Boston Dynamics Atlas vs Similar Robots
- Atlas vs Tesla Optimus: Atlas has dramatically more DOF (56 vs ~28), higher payload (50 kg vs 20 kg), greater reach (2.3 m), and 30+ years of robotics R&D behind it. Optimus targets a price 15–20× lower ($20,000–$30,000) and has Tesla's manufacturing scale. Atlas is the capability leader; Optimus is the price disruptor. Neither is available for general purchase in 2026.
- Atlas vs Apptronik Apollo: Apollo has 71 DOF (more than Atlas's 56) and is further along in multi-customer commercial deployment (Mercedes-Benz, GXO, Jabil). Atlas has higher payload (50 kg vs 25 kg), self-swapping batteries, and superior athletic capability. Atlas is the premium industrial option; Apollo is the broader enterprise platform.
- Atlas vs Agility Digit: Digit is commercially deployed and generating revenue at ~$250,000. Atlas offers dramatically more capability (56 DOF, 50 kg payload) at a higher price (~$420,000) but is not yet available beyond Hyundai/Google. Digit specializes in logistics tote handling; Atlas targets heavy-duty industrial work.
- Atlas vs Unitree H1: The H1 ($90,000) is one-fifth the estimated Atlas price. The H1 holds the walking speed record (3.3 m/s) but has far fewer DOF (19–27 vs 56) and lower payload. The H1 is a research platform; Atlas is an enterprise production system.

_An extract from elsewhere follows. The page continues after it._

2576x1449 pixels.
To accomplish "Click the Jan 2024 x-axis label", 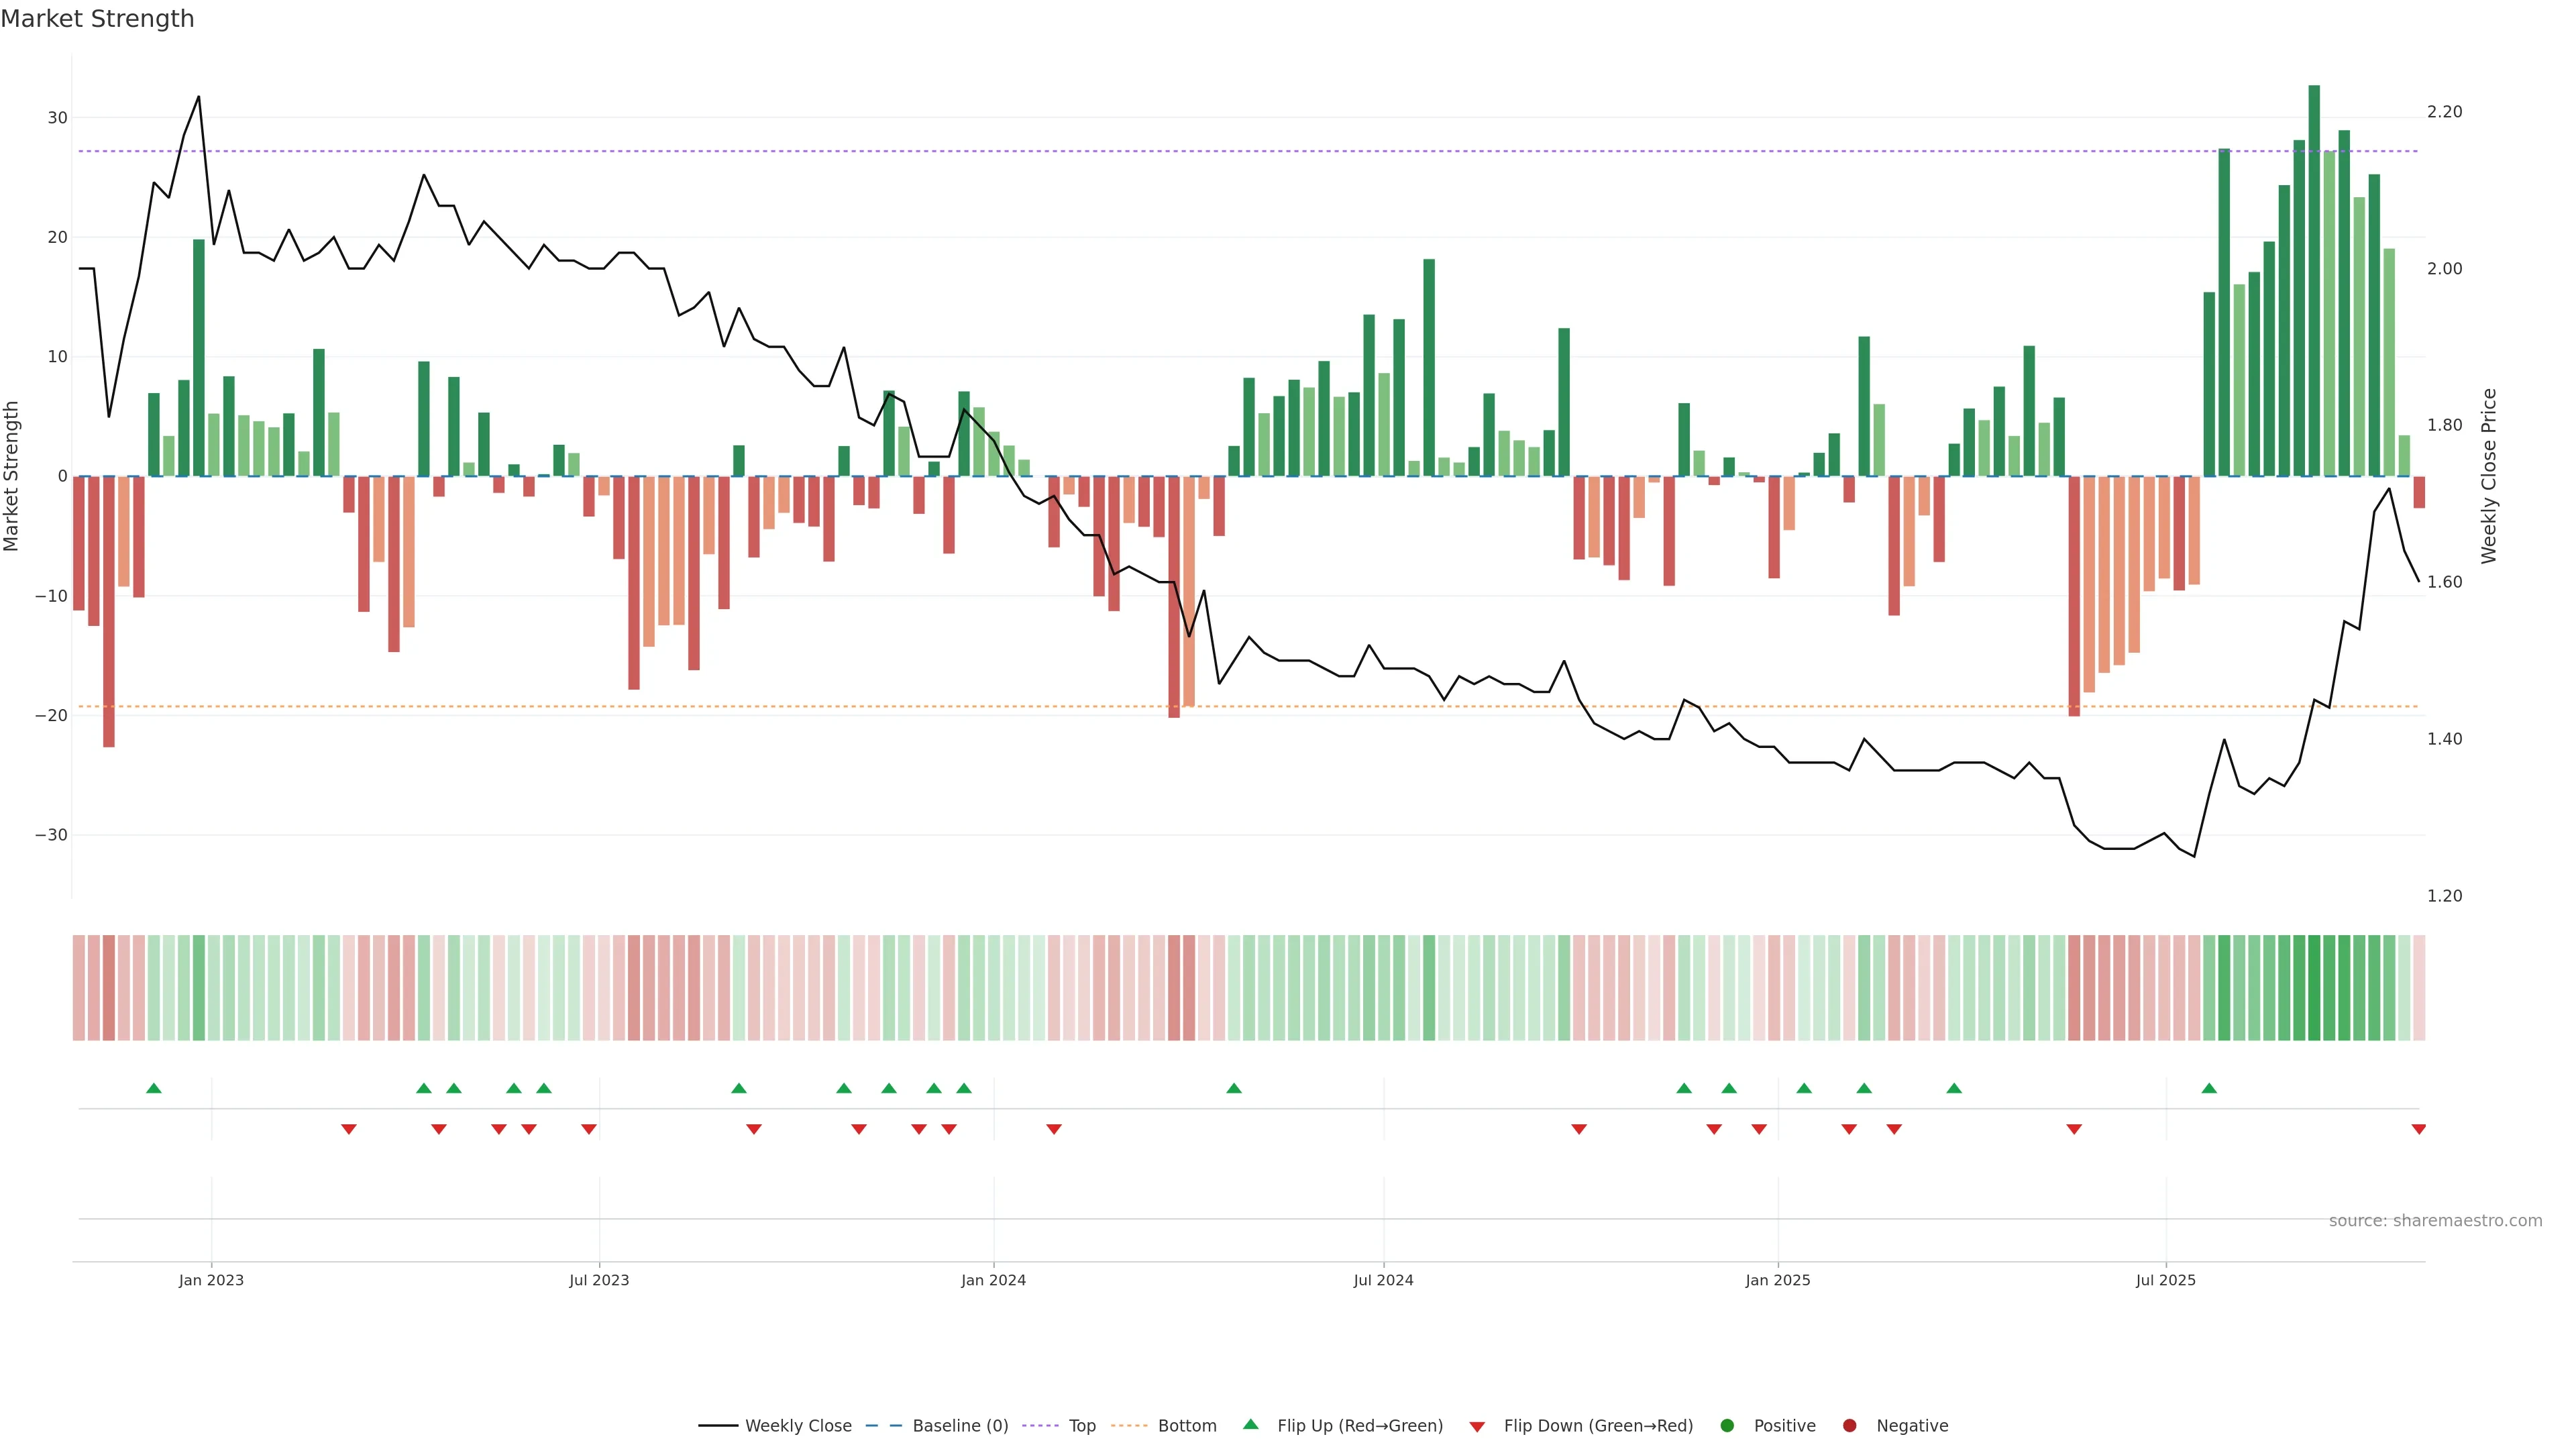I will coord(993,1280).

- Atlas vs Unitree H2: The H2 ($29,900) is roughly 1/14 of Atlas's price. The H2 has 31 DOF and 360 N·m leg torque but cannot match Atlas's 50 kg payload, 56 DOF, or beyond-human-range joint rotation. Different price tiers for fundamentally different applications.
- Atlas vs Figure 03: Figure 03 targets home and light industrial use at ~$20,000. Atlas targets heavy industrial work at ~$420,000. Figure 03 has more advanced AI for domestic tasks (Helix VLA); Atlas has superior physical capability. No overlap in buyer.